== PAGE EXTRACT ==
As such, we’re forced to note a strain of novelized near-bigotry in the work the editors have been producing. In their dunderhead editorials, Hispanics are the very good people—and native-born Alabamans are not. The native-borns are “xenophobes,” of course, though that isn't what their reporter said. (The editors love to throw bombs all around.) And to the extent that they may need jobs, these chimps don’t exist at all. Just read what the editors wrote about the way no one could possibly gain from the new state law (see THE DAILY HOWLER, 10/20/11).

Sorry, but there’s a strain of near-bigotry in such work. If you can’t see that from the editors’ scribbles, you may be a redneck too!

It’s hard to have sufficient contempt for the work of these insular, upper-class “editors.” They wear their prejudices on their sleeve—and these prejudices align with those of many Times readers. Robertson made little attempt to explore the claim that native-born, working-class Alabamans are being harmed by the influx of undocumented workers; the editors made no attempt to consider these people’s interests. Neither did your darling Rachel Maddow when she told you, by inference, that those native-born working-class people murdered four children in 1963, back on Birmingham Sunday. (See THE DAILY HOWLER, 10/18/11. Remember when liberals used to complain about guilt by association?) Neither did Judy Woodruff, when she pretended to conduct a discussion of this law on the NewsHour.

Are native-born Alabamans, white and black, being harmed by the inflow of illegal immigrants? We don’t know, but we have an excuse: We read the New York Times, and we watch Woodruff and Maddow! In the upper-class (northern) cultural precincts patrolled by these tribunes, working-class Alabamans don’t count—unless they came from somewhere else. By way of contrast, working-class residents are showered with sympathy—as long as they aren’t native-born.

People! Divide and conquer!

== EXERCISE OBJECTIVE ==
Print the part of the commentary on press coverage of Alabama's immigration law between "Are native-born Alabamans, white" and "Divide and conquer!", inclusive.

== DATASET ENTRIES ==
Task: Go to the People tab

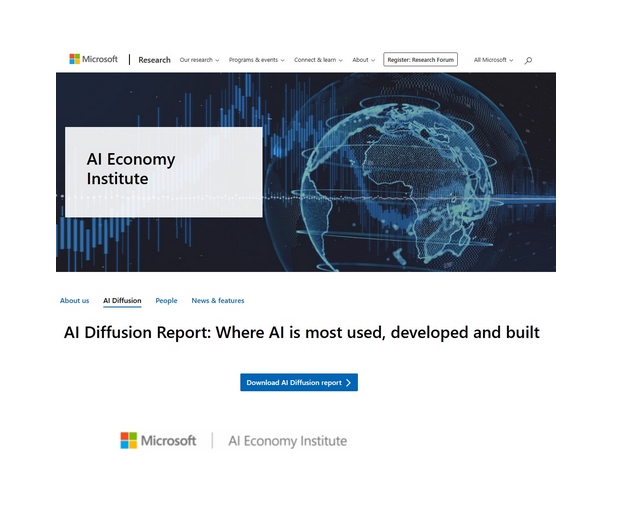Action: tap(166, 300)
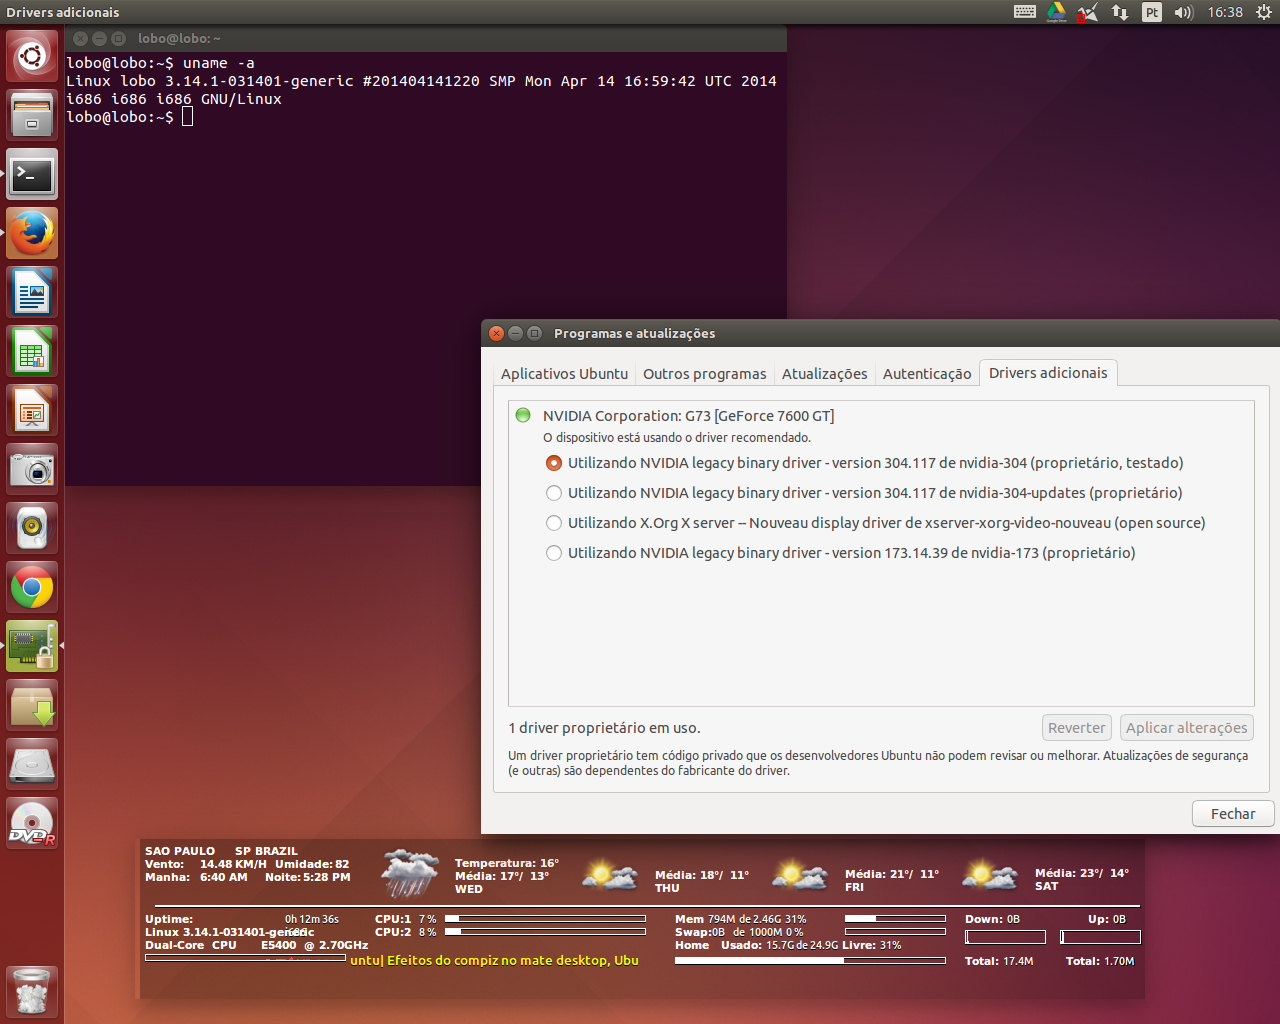
Task: Click the Reverter button
Action: pyautogui.click(x=1076, y=727)
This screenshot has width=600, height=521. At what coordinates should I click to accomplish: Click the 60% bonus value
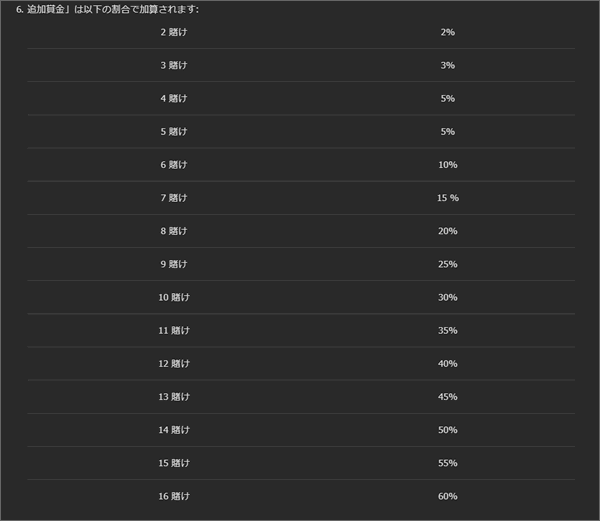pyautogui.click(x=447, y=496)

== ANSWER TO THE EXERCISE ==
Are native-born Alabamans, white and black, being harmed by the inflow of illegal immigrants? We don’t know, but we have an excuse: We read the New York Times, and we watch Woodruff and Maddow! In the upper-class (northern) cultural precincts patrolled by these tribunes, working-class Alabamans don’t count—unless they came from somewhere else. By way of contrast, working-class residents are showered with sympathy—as long as they aren’t native-born.

People! Divide and conquer!